In koogs's example, I think that the way to DRY it up would be to write a method like

has_flag
that would be defined as

flag1 || flag2

Then in the calling function stub/mock has_flag.

Agreed on both caek's latest two points, and point 2 is particularly why I advocate a TDD (or TDD-lite?) approach.

As to the "dictionary" definition of TDD, that's why I never call myself a strict follower; I do feel that using testing as a framework for development is incredibly valuable, especially with setup and tear-down, and as a prompt for writing modular code.
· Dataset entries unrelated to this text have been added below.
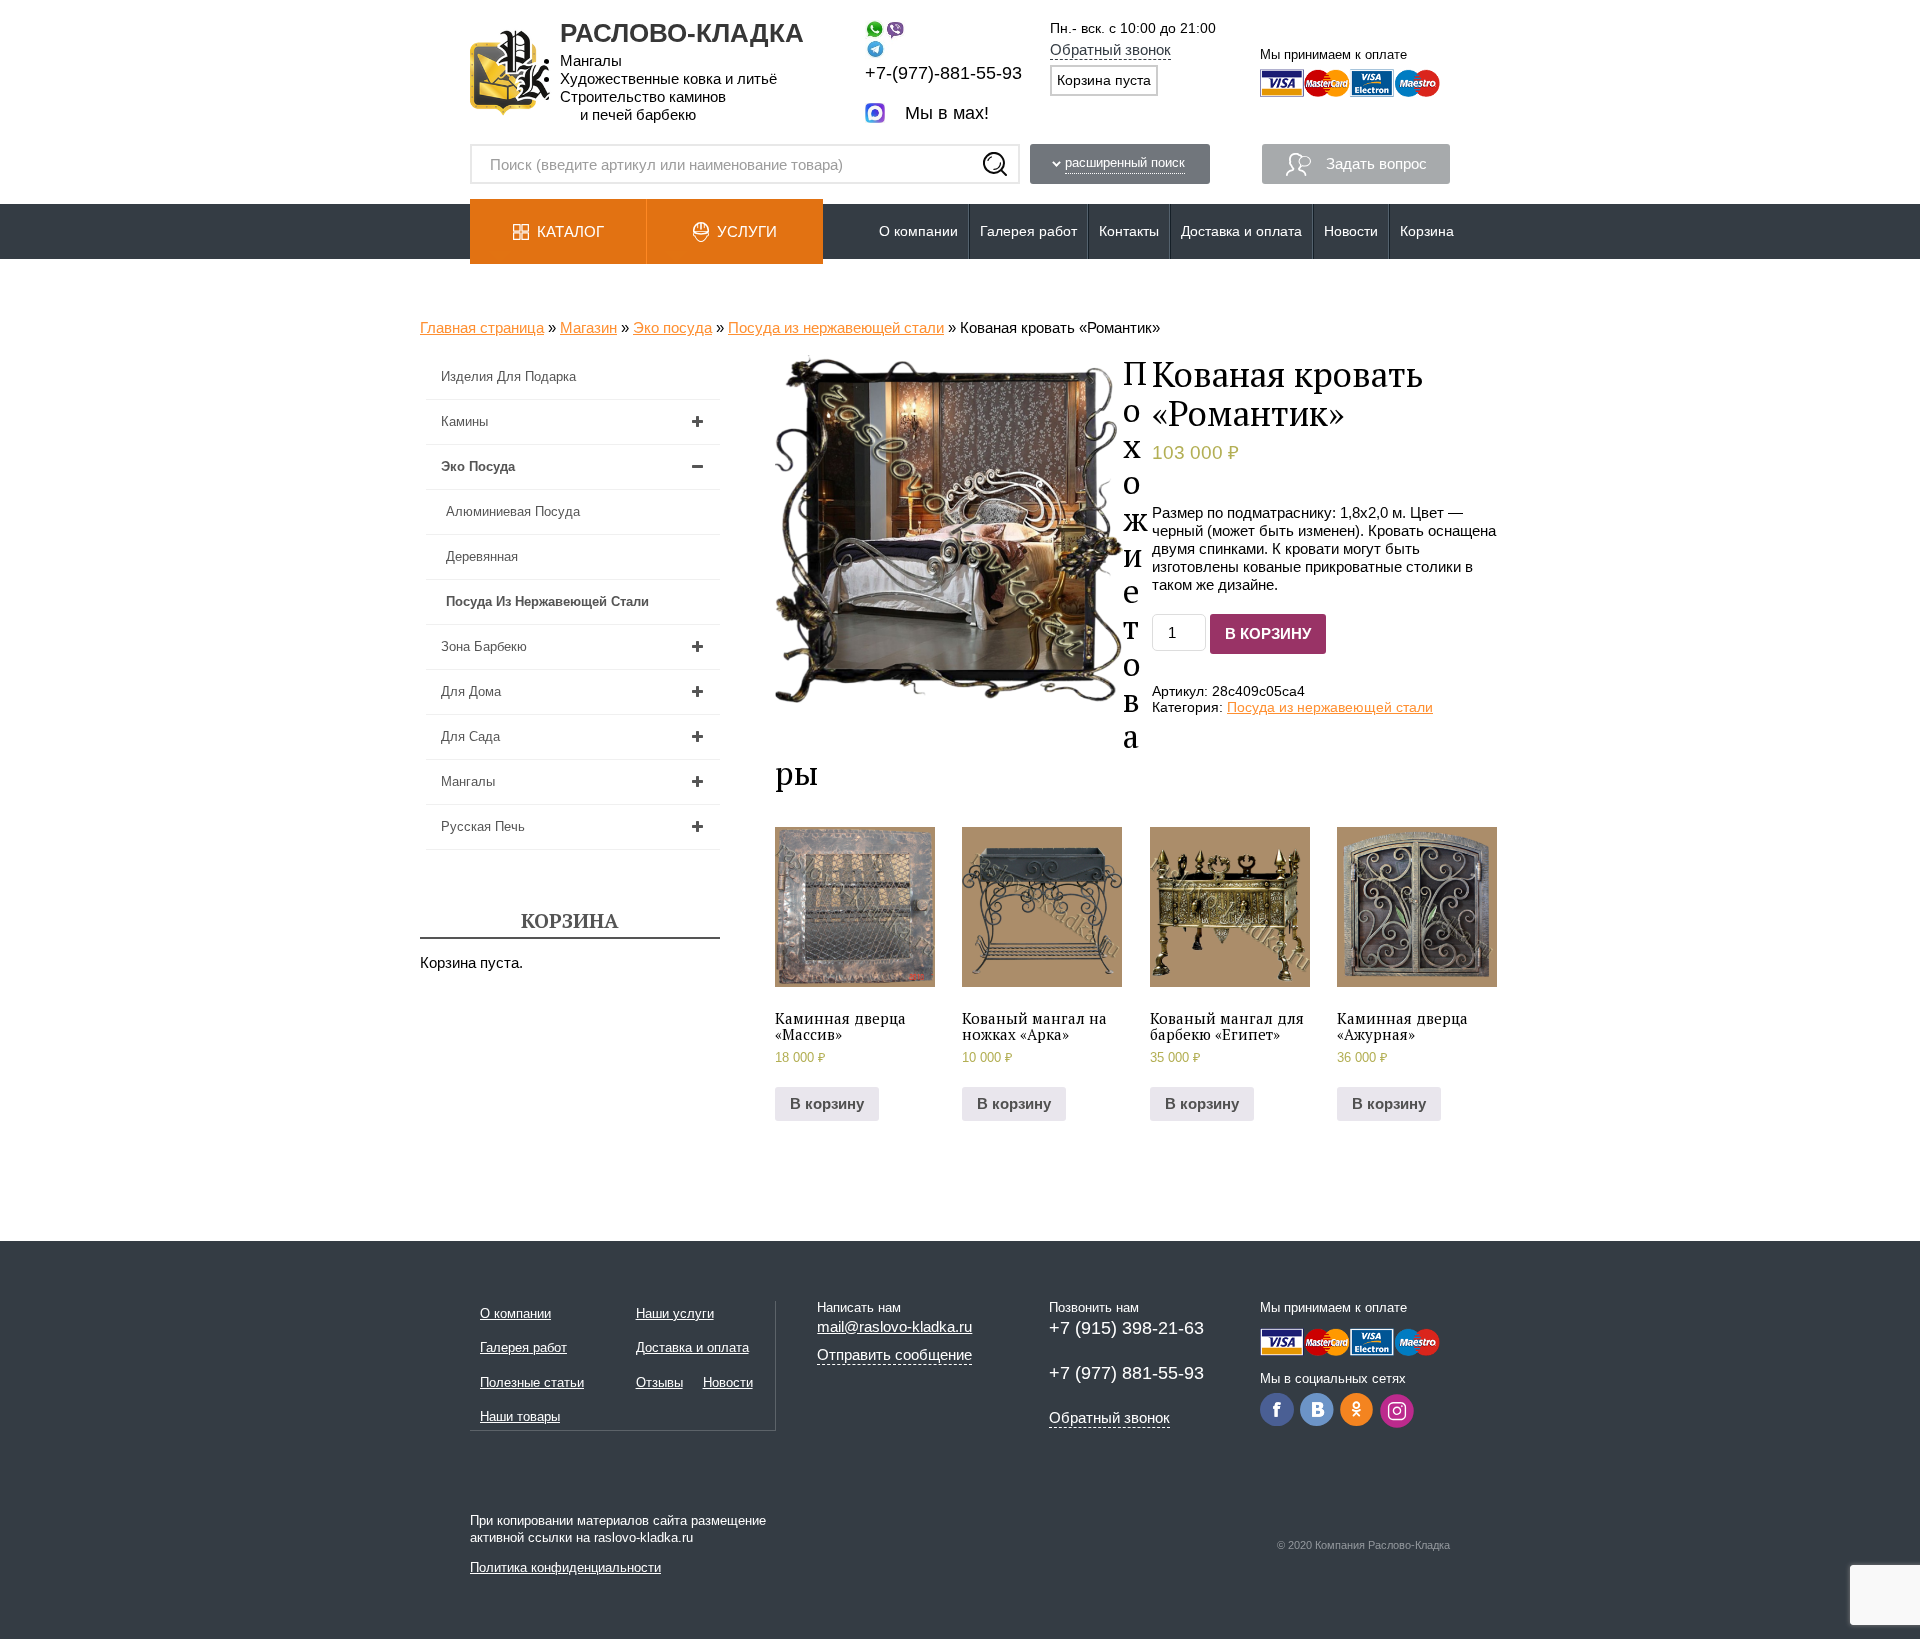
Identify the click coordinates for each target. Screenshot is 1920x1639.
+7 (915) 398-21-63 (1126, 1328)
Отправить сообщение (894, 1354)
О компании (918, 231)
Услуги (747, 231)
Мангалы (468, 781)
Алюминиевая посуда (513, 511)
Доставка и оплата (1241, 231)
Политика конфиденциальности (565, 1567)
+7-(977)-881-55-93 (943, 73)
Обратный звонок (1110, 49)
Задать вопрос (1376, 163)
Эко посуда (672, 327)
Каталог (570, 231)
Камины (464, 421)
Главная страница (482, 327)
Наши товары (520, 1416)
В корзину (1268, 633)
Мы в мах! (947, 113)
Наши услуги (675, 1313)
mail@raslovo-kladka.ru (894, 1326)
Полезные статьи (532, 1382)
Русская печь (483, 826)
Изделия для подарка (508, 376)
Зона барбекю (484, 646)
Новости (1351, 231)
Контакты (1129, 231)
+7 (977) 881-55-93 (1126, 1373)
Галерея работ (1028, 231)
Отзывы (659, 1382)
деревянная (482, 556)
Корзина (1427, 231)
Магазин (588, 327)
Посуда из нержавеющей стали (836, 327)
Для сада (470, 736)
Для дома (471, 691)
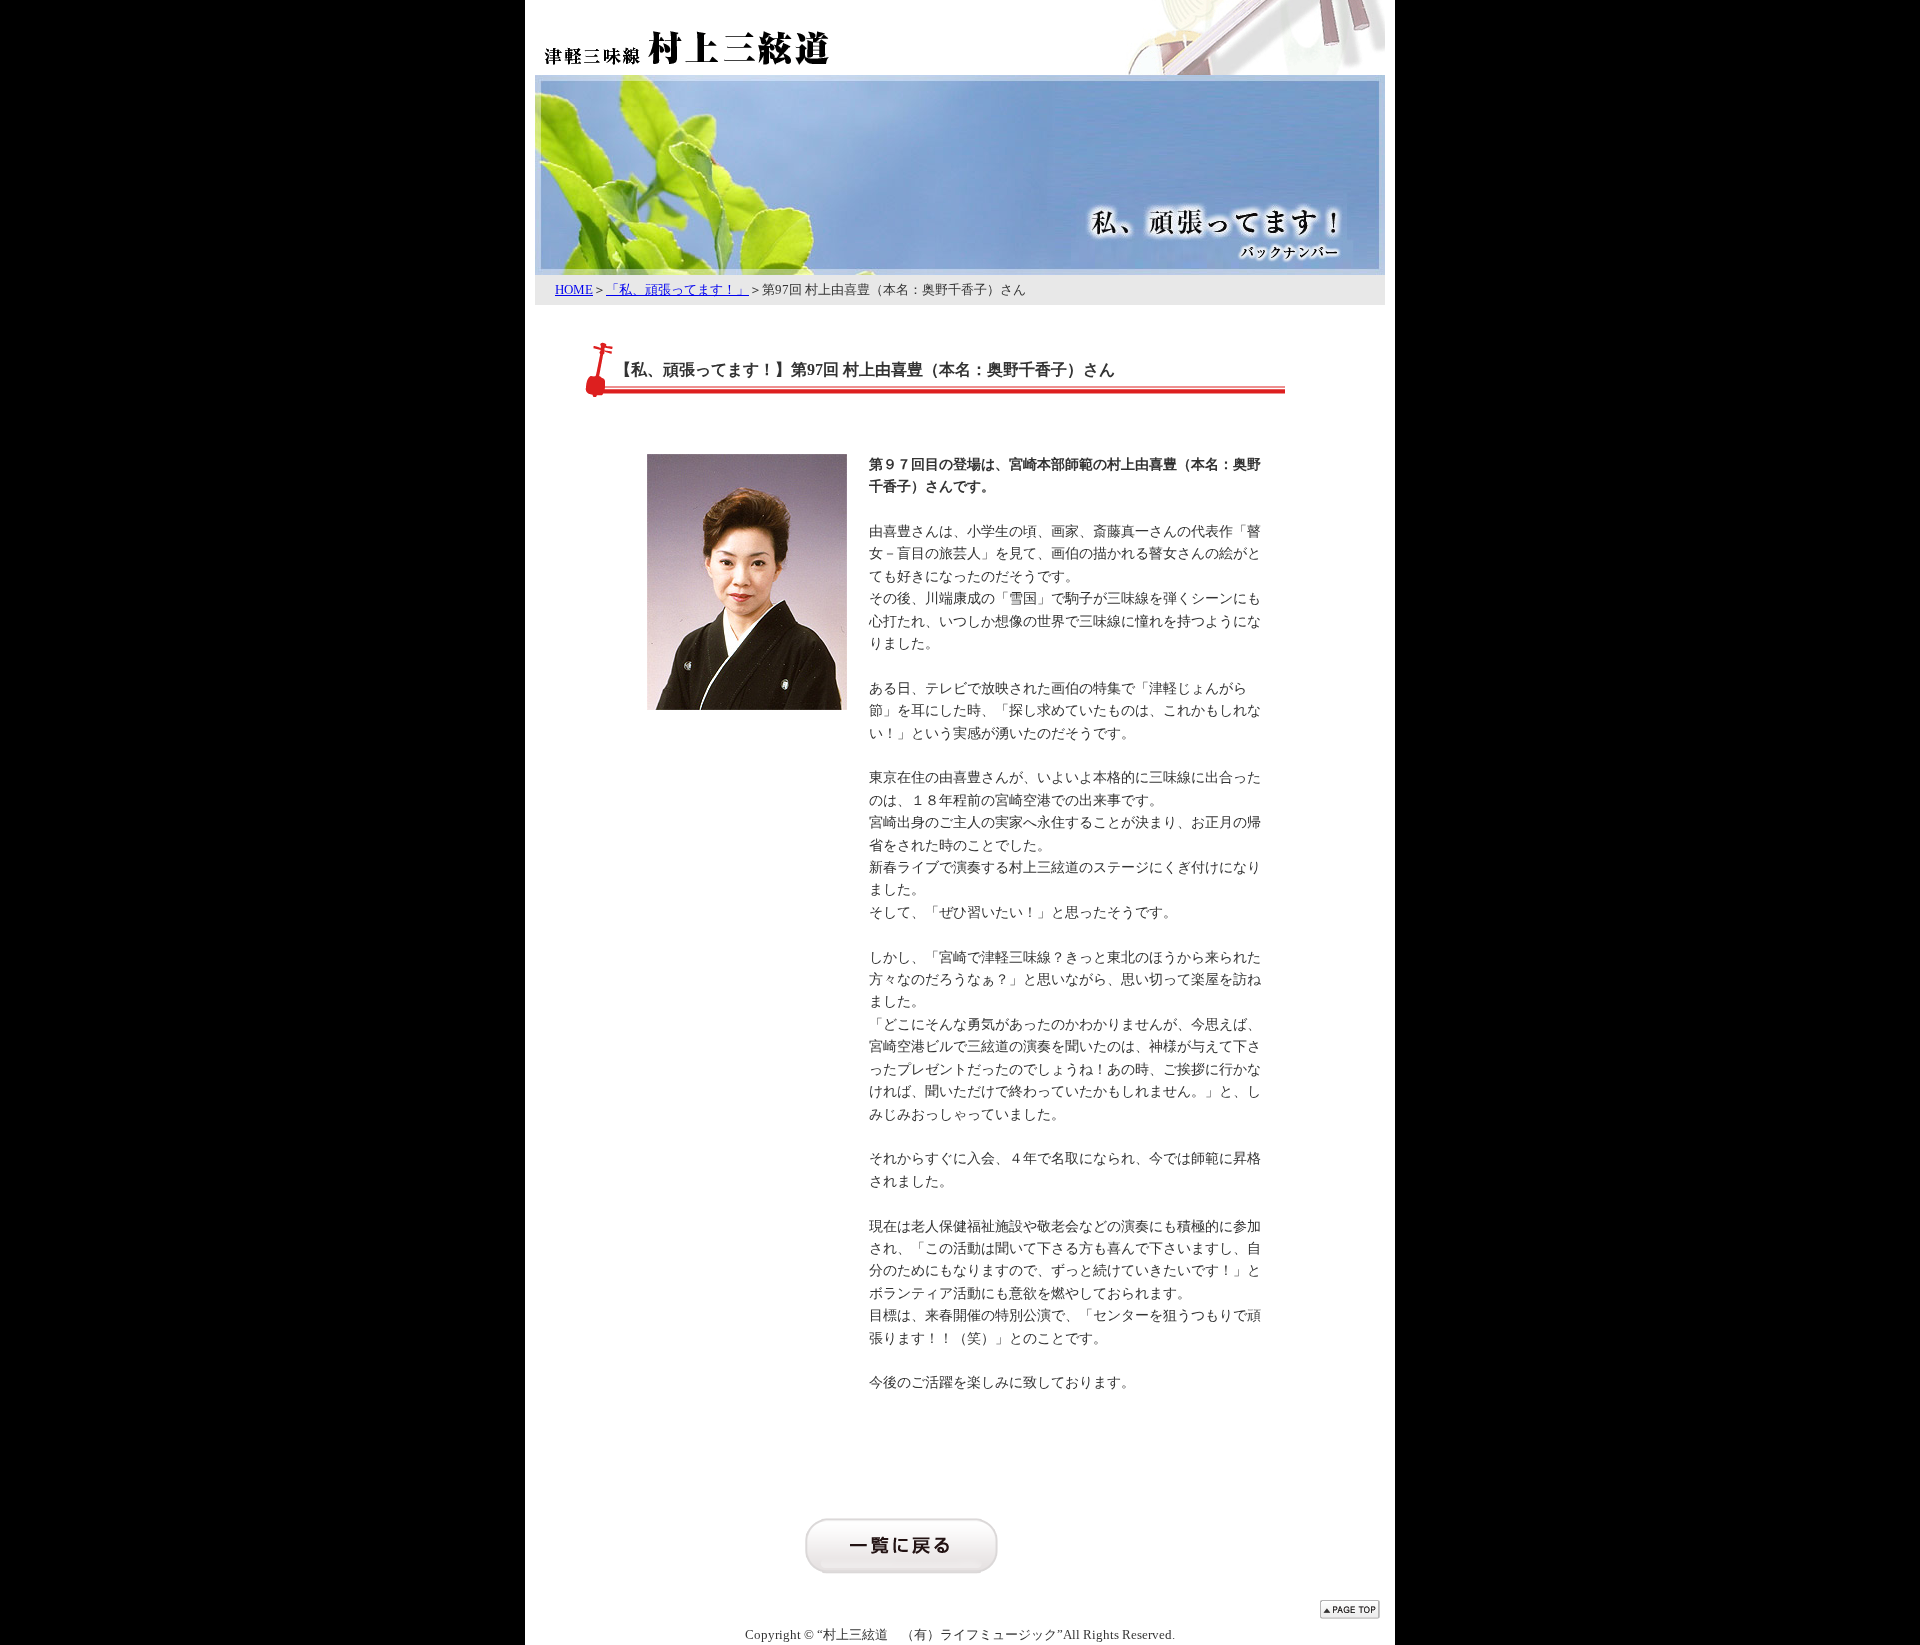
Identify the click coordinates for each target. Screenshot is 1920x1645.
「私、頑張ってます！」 (677, 289)
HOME (574, 289)
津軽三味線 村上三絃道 (735, 35)
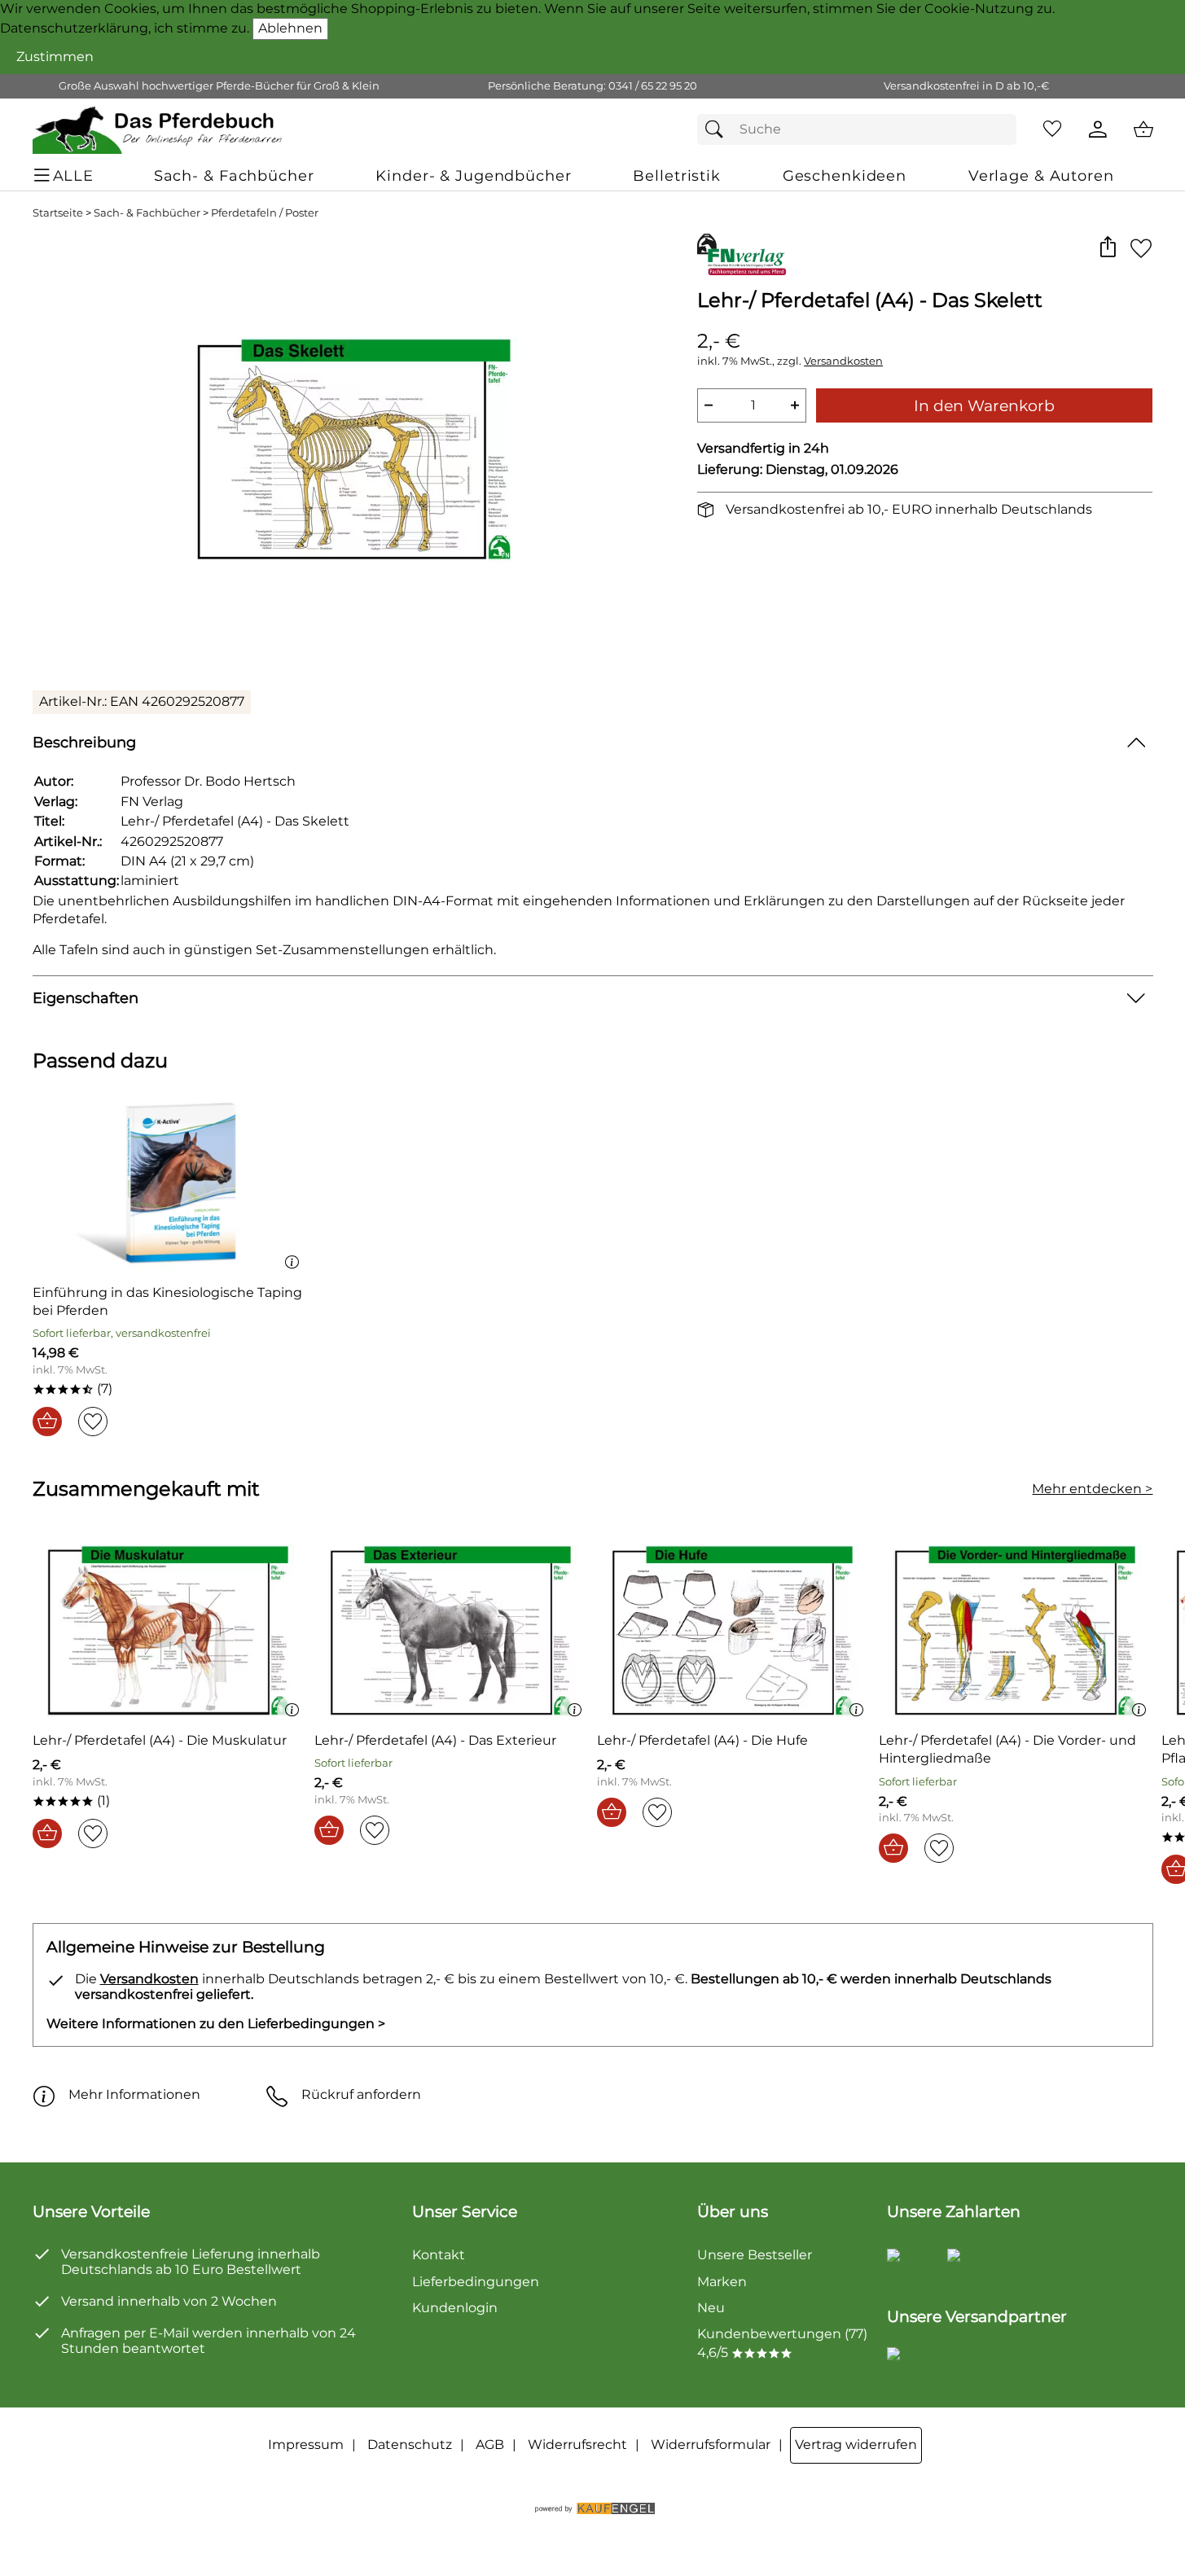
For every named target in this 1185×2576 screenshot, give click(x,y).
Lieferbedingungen (475, 2281)
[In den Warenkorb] (47, 1421)
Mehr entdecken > (1092, 1488)
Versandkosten (843, 361)
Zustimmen (55, 56)
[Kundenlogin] (1098, 129)
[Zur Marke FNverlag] (742, 254)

AxoLOLtl (Leee), Friday, 10 July 2020 18:58 (three years ago) link

(oh, irl the flags weren't parameters, they were flags in another structure and this second structure was mocked and passed in


test1
when(mockObj.getflag1()).doreturn(true)
retval = test(structure, mockObj)
...
test2
when(mockObj.getflag2()).doreturn(true)
retval = test(structure, mockObj)

so not possible to combine them, sorry

in fact i cheated by checking in two failing tests at the same time, which is apparently verboten, just to try and cut down the number of iterations
)

koogs, Friday, 10 July 2020 19:08 (three years ago) link

the other 95% is doing bookkeeping with resources like databases and external services and god knows what, setting up mock everything just to test that stuff feels tautological and maddening. I just can’t

+ ui interaction, and otm.

neith moon (ledge), Friday, 10 July 2020 19:59 (three years ago) link

i mean i've tried (not v hard) and failed (for various reasons, that being one) to get tdd or any kind of testing culture implemented at our company. and I'm ok with that.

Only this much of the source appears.